TRY IT: Exact copy, pictures omitted: the line holding "This screenshot has" and every line after it down to the end of the entries.

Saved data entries

○ ○ ○ ○

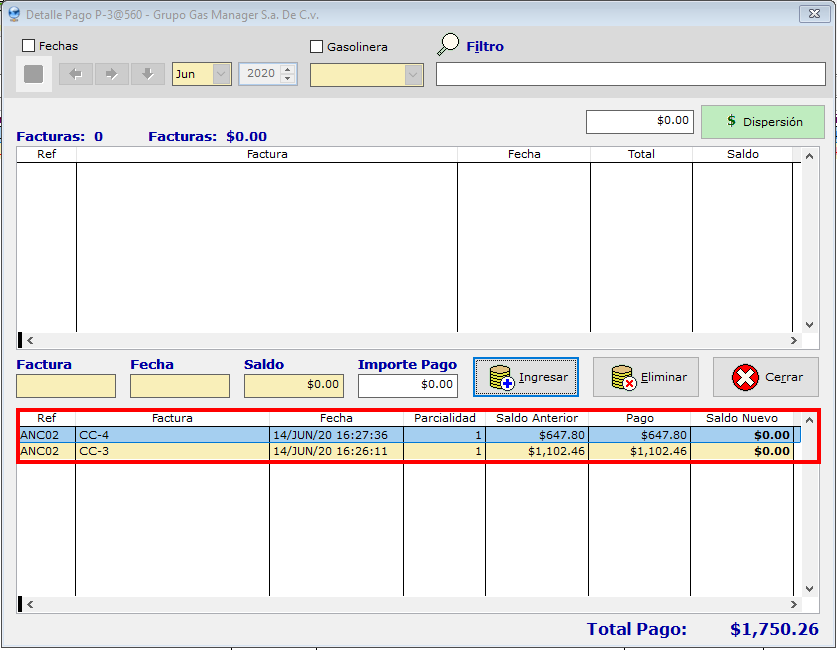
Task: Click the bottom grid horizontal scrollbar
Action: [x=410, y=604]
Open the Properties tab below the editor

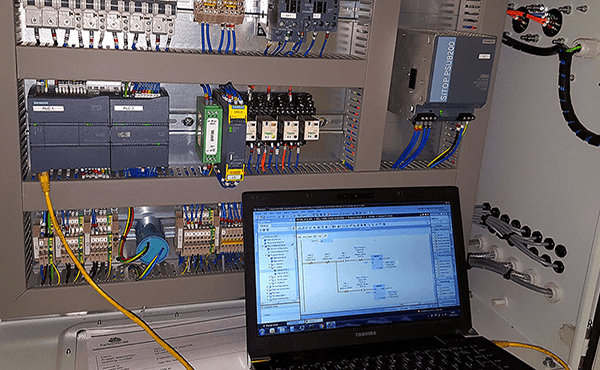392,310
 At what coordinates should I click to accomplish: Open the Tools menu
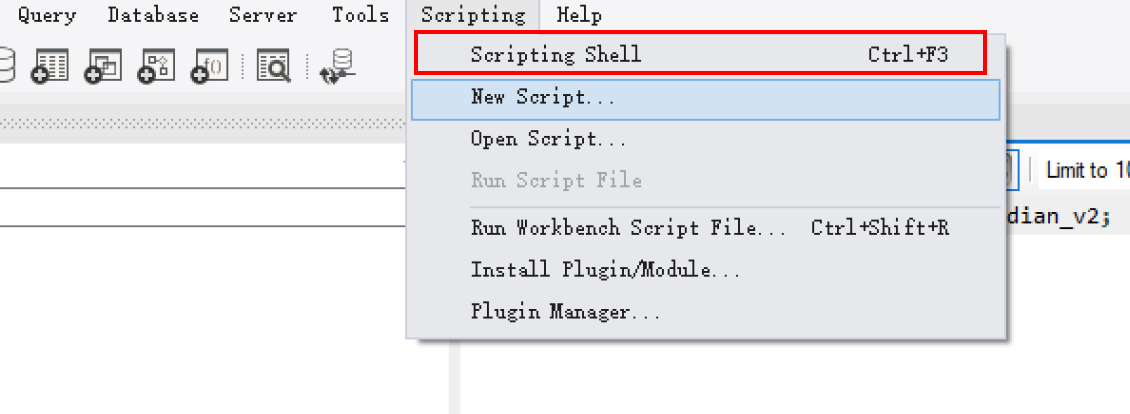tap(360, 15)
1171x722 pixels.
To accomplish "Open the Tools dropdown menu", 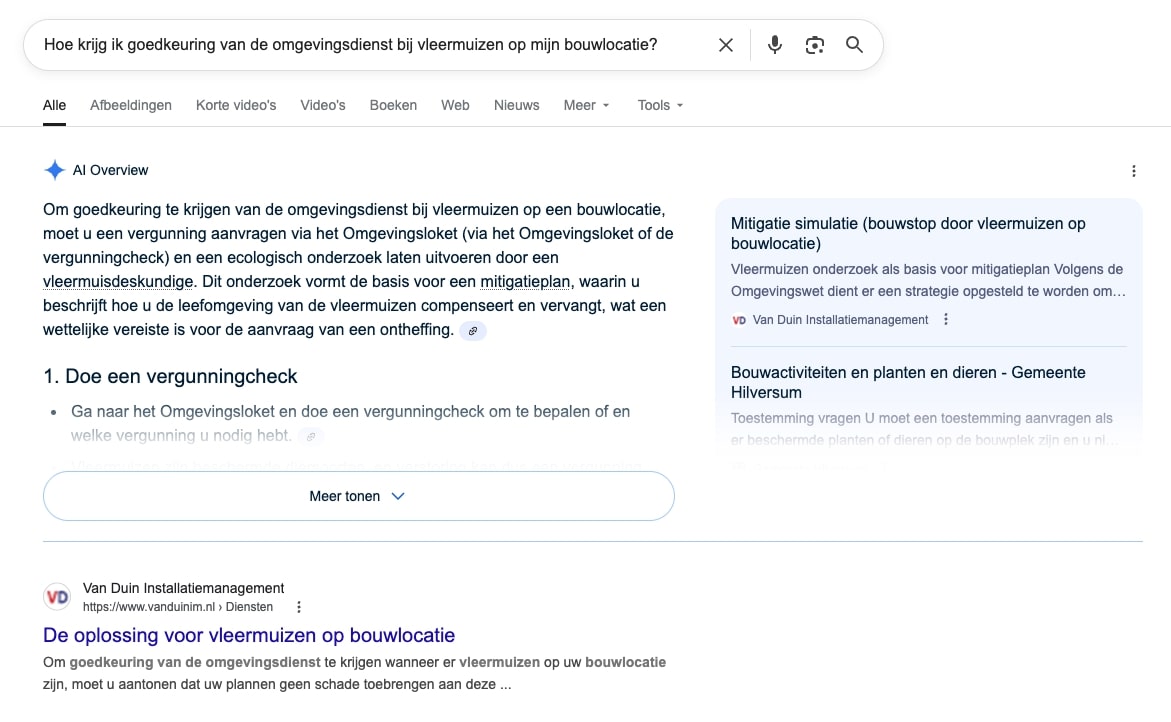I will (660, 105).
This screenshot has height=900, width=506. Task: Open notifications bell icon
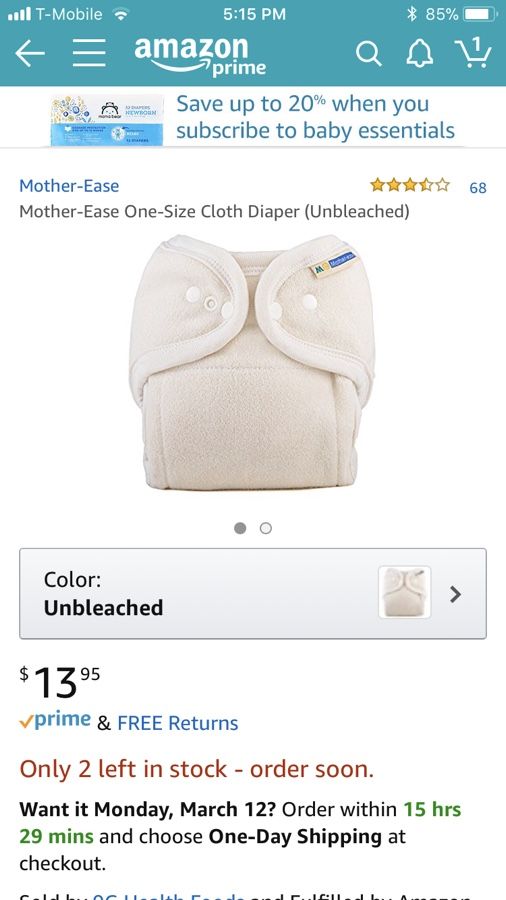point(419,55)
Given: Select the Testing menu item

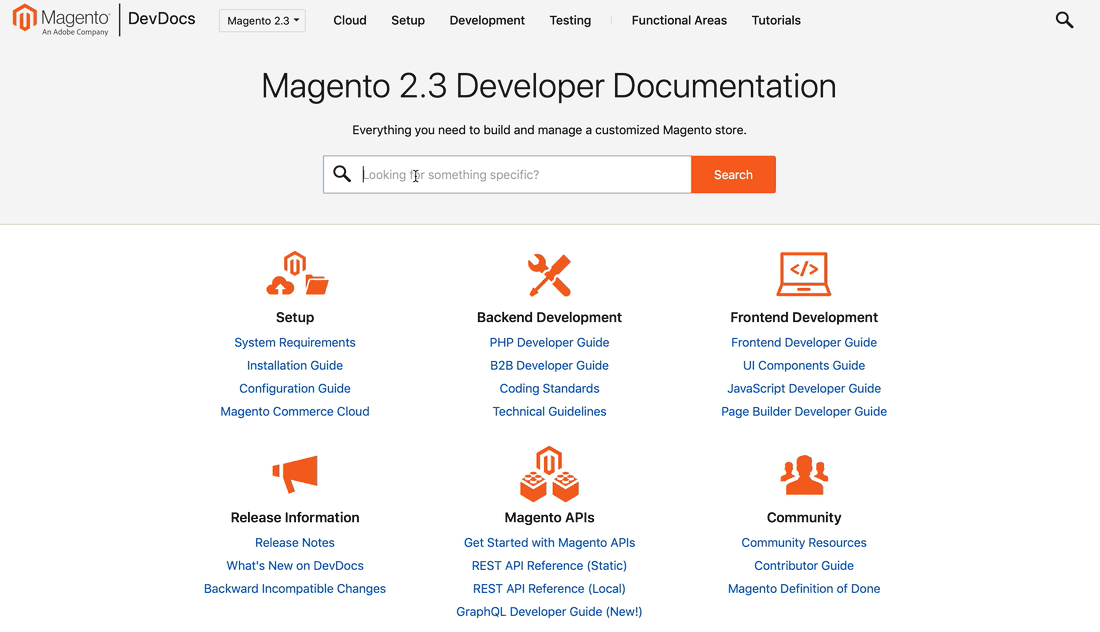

○ ○ ○ ○

ANSWER:
This screenshot has height=900, width=506. Task: Open notifications bell icon
point(419,55)
Given: Select the Testing menu item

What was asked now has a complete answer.